Supplied material
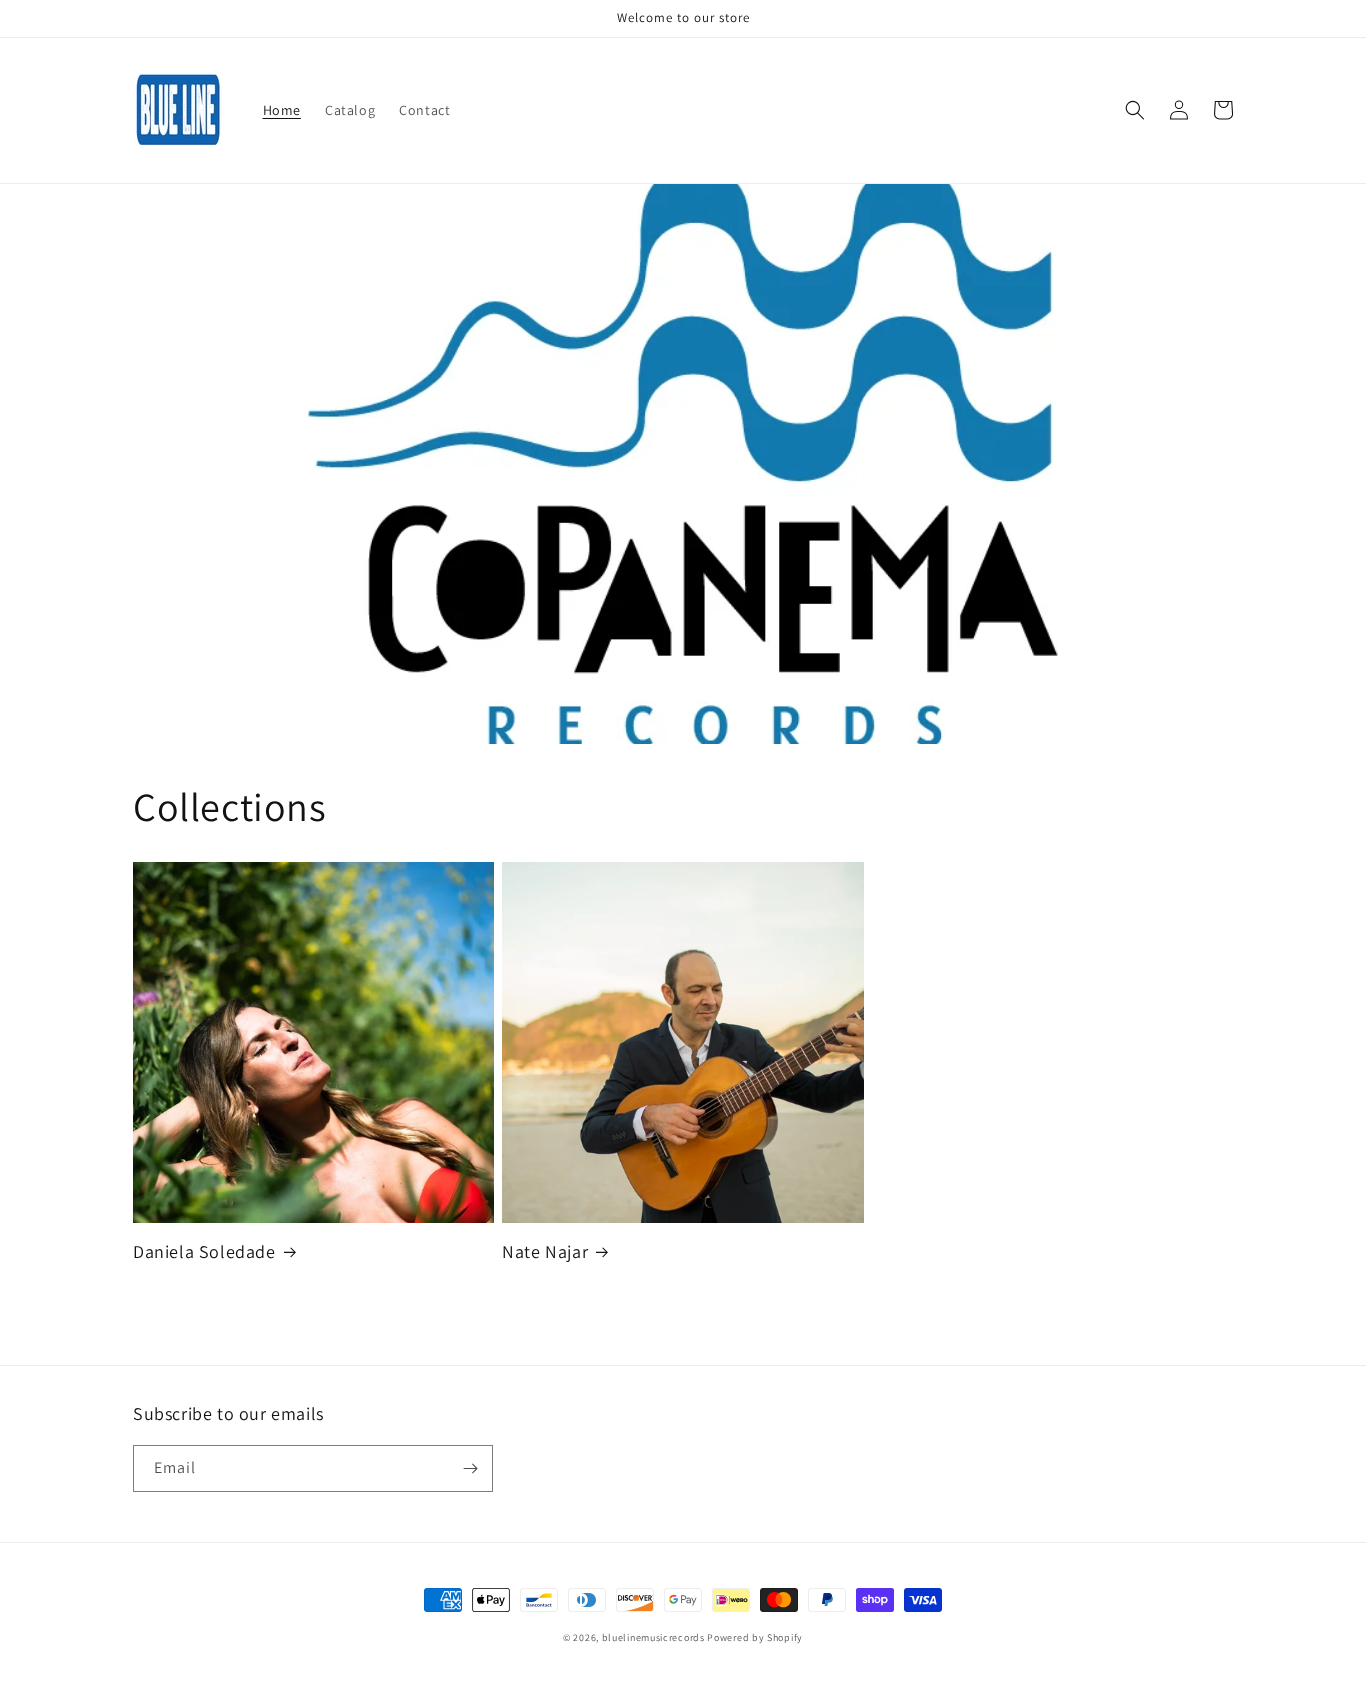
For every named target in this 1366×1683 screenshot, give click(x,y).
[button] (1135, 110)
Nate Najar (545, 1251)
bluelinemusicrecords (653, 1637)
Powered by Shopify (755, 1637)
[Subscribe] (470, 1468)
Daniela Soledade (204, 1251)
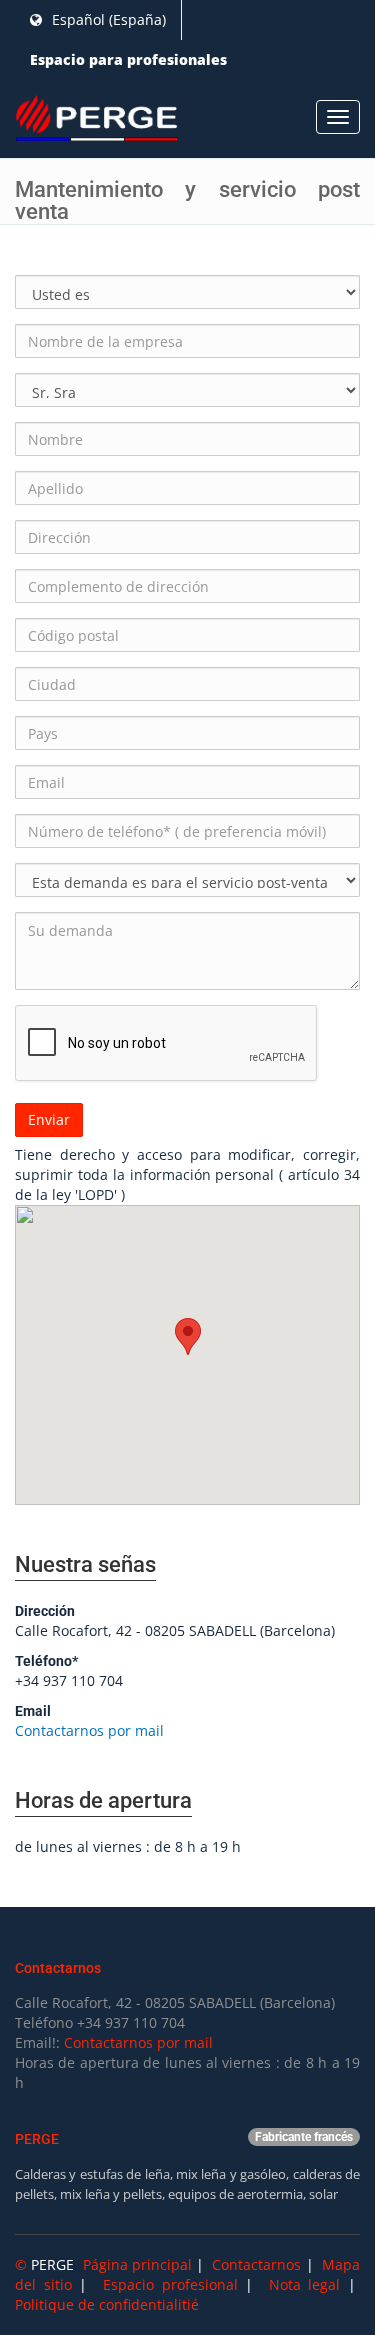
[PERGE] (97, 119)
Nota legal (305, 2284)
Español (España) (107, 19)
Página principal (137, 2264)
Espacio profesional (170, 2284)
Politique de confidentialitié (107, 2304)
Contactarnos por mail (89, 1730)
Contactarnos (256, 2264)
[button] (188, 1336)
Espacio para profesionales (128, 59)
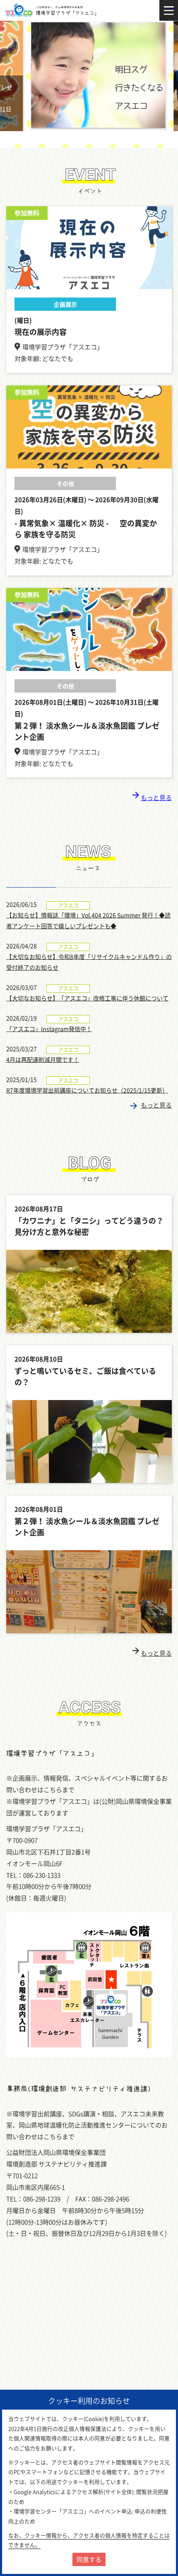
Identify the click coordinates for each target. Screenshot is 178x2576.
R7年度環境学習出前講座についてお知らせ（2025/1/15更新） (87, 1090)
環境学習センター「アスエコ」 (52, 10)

What the task asks
Copy out each line of the data exactly as it reads; skip the pictures.

Response area
For every named target in this 1366×1683 screenshot, give click(x,y).
[button] (1135, 110)
Nate Najar (545, 1251)
bluelinemusicrecords (653, 1637)
Powered by Shopify (755, 1637)
[Subscribe] (470, 1468)
Daniela Soledade (204, 1251)
[PERGE] (97, 119)
Nota legal (305, 2284)
Español (España) (107, 19)
Página principal (137, 2264)
Espacio profesional (170, 2284)
Politique de confidentialitié (107, 2304)
Contactarnos por mail (89, 1730)
Contactarnos (256, 2264)
[button] (188, 1336)
Espacio para profesionales (128, 59)
Identify the click coordinates for each target. Screenshot is 178x2576.
R7年度環境学習出前講座についてお知らせ（2025/1/15更新） (87, 1090)
環境学習センター「アスエコ」 (52, 10)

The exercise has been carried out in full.